All of the major characters throughout Housekeeping reckon with memory over the course of the novel. Each of them struggles with the competing desires to cling to and reject their own memories—and to supplement their own painful pasts and resulting fractured understandings of themselves with one another’s remembrances and opinions. Lucille and Ruth find themselves struggling to accurately remember their mother in the wake of her death. Ruth remembers her as distracted, unemotional, and distant, while Lucille remembers her as having been loving and attentive. Because Ruth is the narrator—and because Helen killed herself—readers take Ruth’s account of Helen for granted as the truth. Lucille’s memories of a mother she never had are manufactured to soothe and abate her feelings of abandonment, loss, and rage. She blots out the painful memory of her mother’s abandonment with more palatable memories of how devoted her mother was to her in life. Lucille’s active intervention within her own past is perhaps the most potent example of the power of memory—and how warped one’s emotional life can become when the necessity of painful memories is erased. As a result, perhaps, of her refusal to accept pain as part of her past, Lucille seeks to remove pain, conflict, and any unpleasantness from her present. Her obsession with hair-setting and dress-making is symbolic of her attempts to try to spin an idyllic present (and future) for herself, while her attempts to recruit Ruth from Sylvie’s care and perhaps even drive Sylvie out of Fingerbone show just how averse Lucille is to anything that reminds her of the truth about her past.
Sylvie, too, seems to have difficulty with memory. When the girls bombard her with questions about what their mother was like as a child, she struggles to talk about Helen, claiming it’s “hard to describe someone you know so well.” She remembers small snippets about her sister—like the fact that she was pretty and a good student—but struggles to characterize Helen in a meaningful way in which the girls can latch onto. Much of Sylvie’s own youth is mysterious, and the factors which led her to marry and then abandon her husband for a transient, rootless lifestyle are unknown. The death of her father (Edmund) in her own youth, and the legendary quality his passing in a historic train accident took on, may have proved too painful a legacy for Sylvie to bear. Her desire to escape her childhood home and live rough in the wake of a dissolved marriage rather than return to the town that made her indicates that Sylvie, too, is dodging rather than embracing the duality of her own memories.
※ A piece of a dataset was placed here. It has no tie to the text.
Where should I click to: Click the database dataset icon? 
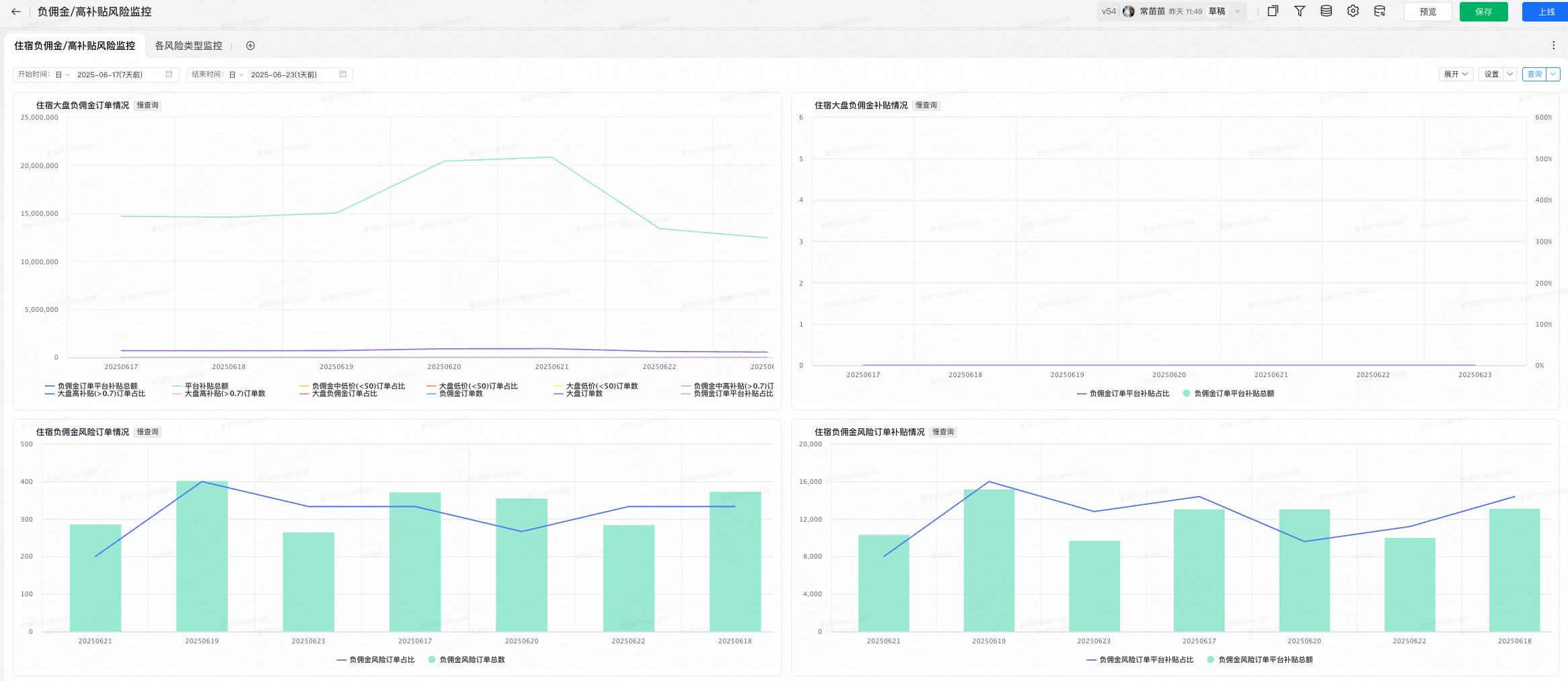1326,11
Because Ruth is the novel’s narrator, her memories are on display as the most potent and poignant of any character. Ruth remembers each and every detail of her childhood—the lush natural landscape of Fingerbone, the peculiarities of her grandparents’ home, the intense feelings of love, disappointment, fear, and embarrassment she felt during her childhood. Because Ruth is narrating the novel retroactively, readers understand that she is perhaps the only individual within the story who has chosen to accept that memories, though painful, are important to preserve. Ruth’s attachment in childhood to her grandmother Sylvia’s old possessions because of their sentimental value rather than their monetary worth—a lock of hair from her grandmother’s first haircut, a group of flowers her grandfather pressed between the pages of a dictionary—shows that she has always had a reverence for the past and the lessons contained within it. Rather than fearing the past, Ruth has always feared the future: the changes in her own maturing body during puberty, the threat of becoming a “normal” woman and taking up housekeeping, and the prospect of forgetting the events and forces that have shaped her are what frightens Ruth, not the past. Because she is unique in this regard from all the other characters in the novel, Ruth’s narration often delves into the deep past. She examines speculatively events from her grandparents’ and parents’ lives, and even attempts to imagine the moment of her own conception. Ruth is perhaps at the other end of the spectrum: so obsessed with the past that her own future slowly becomes unimaginable to her, causing her to choose a life which allows her to never settle on any one pursuit or place of residence but rather drift aimlessly through the world, indulging her extant memories rather than making new ones.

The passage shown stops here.